I can understand why a geometric interpretation of elliptic cohomology would be desirable, but it's mystifying to me why researchers in this area are concentrating on these specific objects.

You probably know most of this by now, but here are some thoughts. As usual I will be working at a very heuristic level throughout this answer.

Von Neumann Algebras. One place to start is the observation is that for $H$ an infinite-dimensional Hilbert space, the von Neumann algebra $B(H)$ has automorphism group the projective unitary group $PU(H)$. $PU(H)$ fits into a short exact sequence

$$1 \to U(1) \to U(H) \to PU(H) \to 1$$

and $U(H)$ is contractible by Kuiper's theorem; thus $PU(H)$ is a $B^2 \mathbb{Z}$, and $BPU(H)$ is a $B^3 \mathbb{Z}$. Hence $H^3(X, \mathbb{Z})$ is, in a suitable sense, a "Brauer group" of $X$ describing bundles of von Neumann algebras (isomorphic to $B(H)$) over $X$.

The significance of this observation is that $H^3(X, \mathbb{Z})$ is a natural cohomology group parameterizing twists of K-theory over $X$; equivalently, there is a natural map from $B^3 \mathbb{Z}$ to $BGL_1(KU)$. Given a bundle of von Neumann algebras over $X$, the corresponding twisted K-theory groups are something like the K-theory of module bundles of Hilbert modules over the bundle of von Neumann algebras, but don't trust me to have the specifics right here.

Now it's also known (see e.g.
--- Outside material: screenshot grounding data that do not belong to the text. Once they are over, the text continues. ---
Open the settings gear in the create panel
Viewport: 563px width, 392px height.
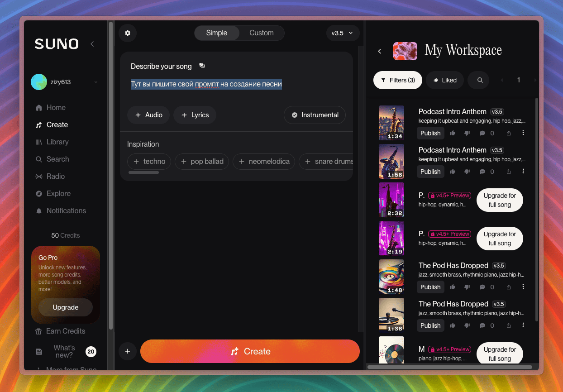(x=128, y=33)
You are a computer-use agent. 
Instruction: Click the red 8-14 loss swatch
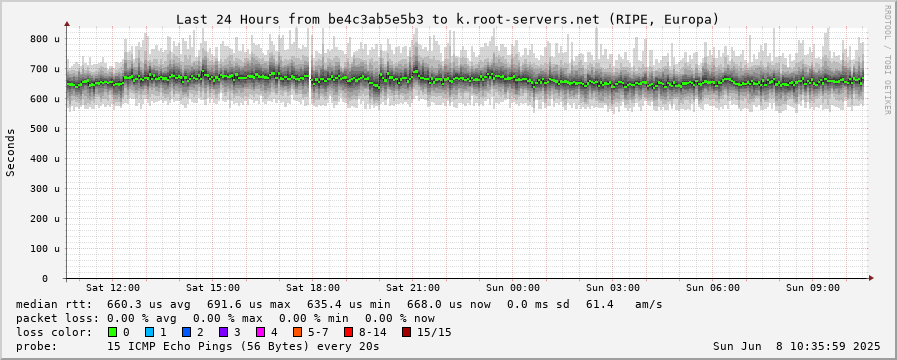coord(348,332)
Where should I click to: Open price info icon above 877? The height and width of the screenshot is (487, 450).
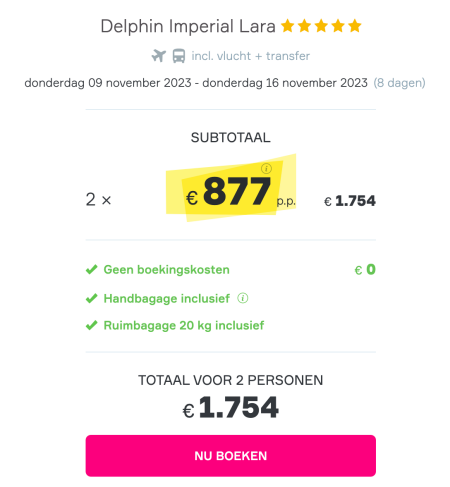266,168
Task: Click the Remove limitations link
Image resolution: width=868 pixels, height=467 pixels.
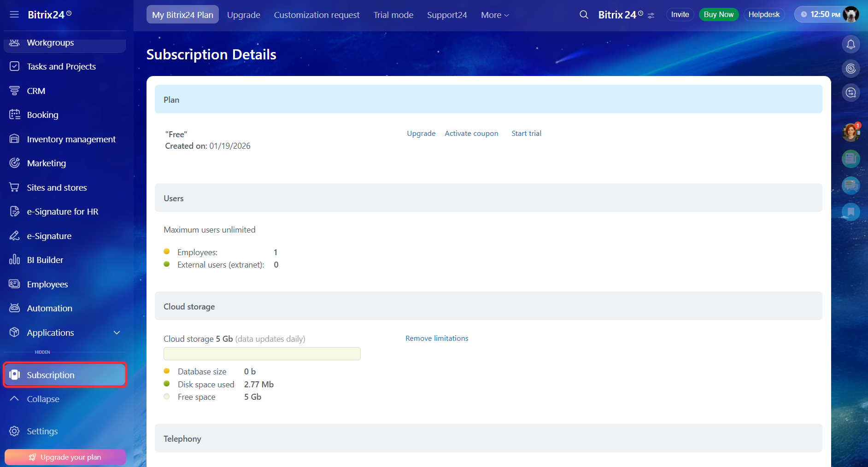Action: point(436,339)
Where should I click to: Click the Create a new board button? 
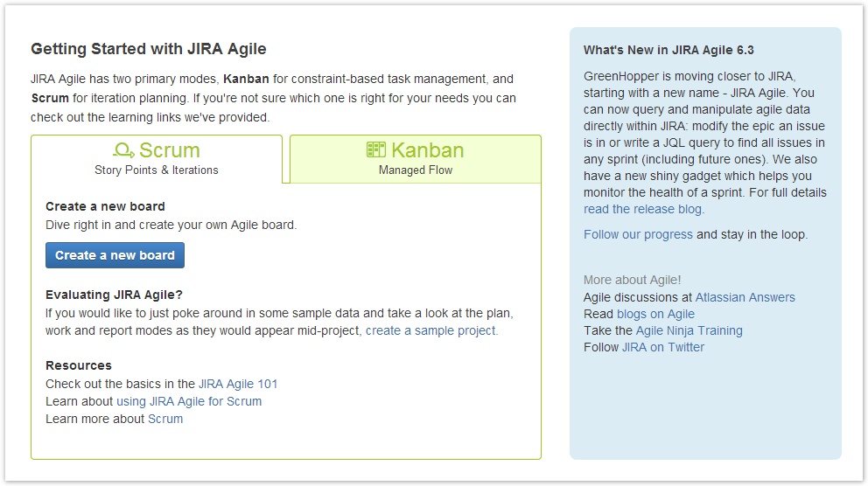click(116, 255)
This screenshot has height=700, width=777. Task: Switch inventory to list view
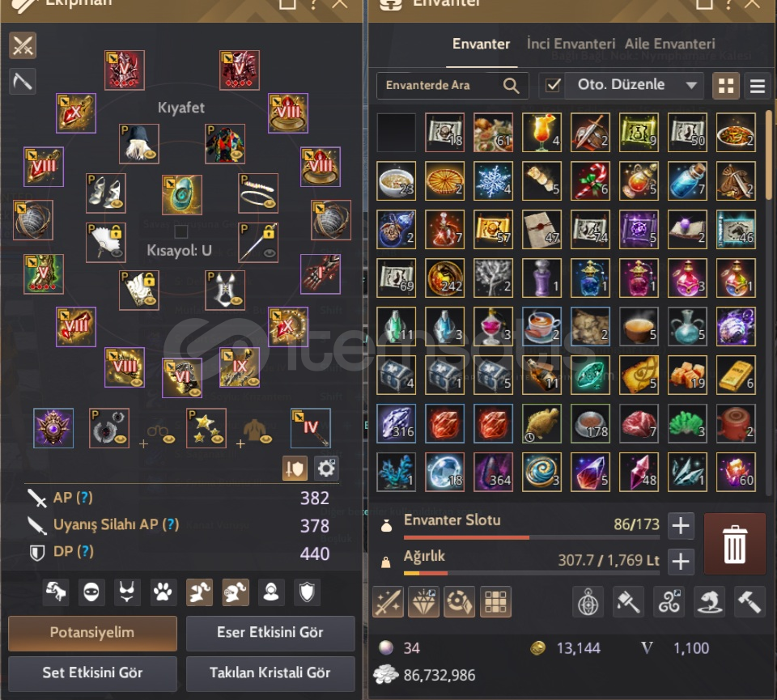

Ando-Blumberg-Gepner) that $H^4(X, \mathbb{Z})$ is a natural cohomology group parameterizing twists of tmf over $X$; equivalently, there is a natural map from $B^4 \mathbb{Z}$ to $BGL_1(tmf)$. If you could build a (higher) category which deloops von Neumann algebras in a suitable sense, you might hope to realize $BPU(H) \cong B^3 \mathbb{Z}$ as the automorphisms of an object in this category, and then families of those objects over $X$ could be a geometric avatar of these twists of tmf in the same way as above. I believe that conformal nets is explicitly intended to be such a delooping.

Loop group representations. This is the analogue of $G$-equivariant K-theory having something to do with the representation theory of $G$. One picture of tmf whose accuracy I can't comment on is that it should look heuristically like $K(ku)$, the cohomology theory presented by (Baas-Dundas-Rognes) 2-vector bundles. So $G$-equivariant tmf should look heuristically like $G$-equivariant 2-vector bundles, which over a point should look heuristically like representations of $G$ on (suitably dualizable) 2-vector spaces.
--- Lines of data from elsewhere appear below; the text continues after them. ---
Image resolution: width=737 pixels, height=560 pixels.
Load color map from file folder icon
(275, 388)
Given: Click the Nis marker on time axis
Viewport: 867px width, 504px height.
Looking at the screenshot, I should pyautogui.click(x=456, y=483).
Whatever that means, such a thing ought to have a "character" which, rather than being a class function on $G$, or equivalently a function on the adjoint quotient $G/G$, is instead an equivariant vector bundle on $G/G$. Now $G/G$ looks heuristically like the classifying stack $BLG$ of the loop group $LG$, and hence an equivariant vector bundle on $G/G$ looks heuristically like a representation of $LG$. Freed-Hopkins-Teleman makes this precise. The non-equivariant version of this story is Witten's story about tmf having something to do with ($S^1$-equivariant?) K-theory of the free loop space $LX$.

Conformal field theories. This is the analogue of K-theory being presentable by vector bundles with connection. One way to think about a vector bundle with connection on a manifold $X$ is that it is a "$1$-dimensional topological field theory over $X$": that is, it assigns a vector space to a finite set of points equipped with signs in $X$ (the tensor product of either the fibers of the vector bundle or their dual depending on the orientation), and it assigns a map of vector spaces to every oriented cobordism between such points in $X$ (the tensor product of either the holonomies or the evaluation or coevaluation maps).
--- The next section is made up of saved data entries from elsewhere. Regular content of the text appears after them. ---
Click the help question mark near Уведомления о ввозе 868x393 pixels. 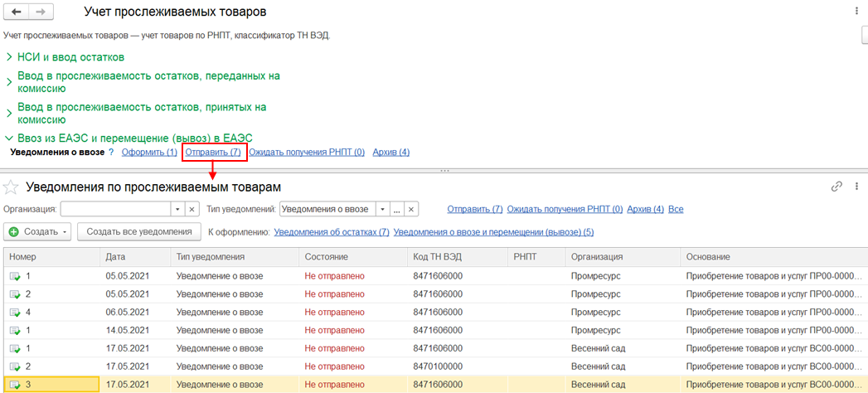tap(111, 153)
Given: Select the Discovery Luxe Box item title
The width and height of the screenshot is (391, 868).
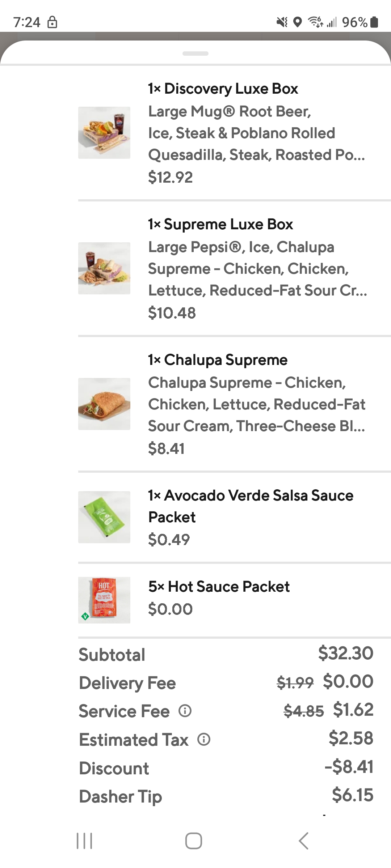Looking at the screenshot, I should coord(223,89).
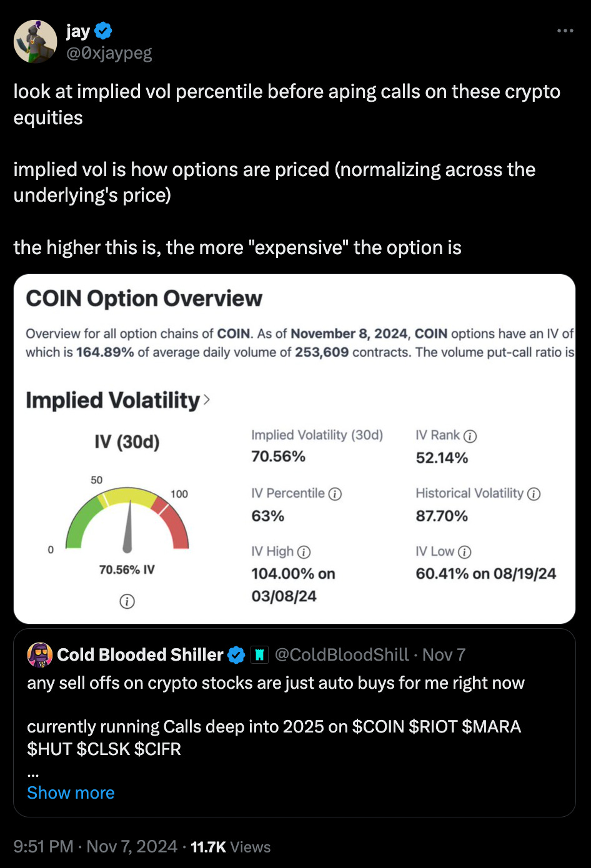Click the info icon beside IV Percentile

click(335, 494)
The historical motivation for generalizing this to $2$-dimensional conformal rather than topological field theories is, I think, to explain the modularity properties of the Witten genus. But again, don't trust me to have the specifics right here. (I guess it's $2$-dimensional topological rather than conformal field theories over $X$ that look more like $2$-vector bundles.)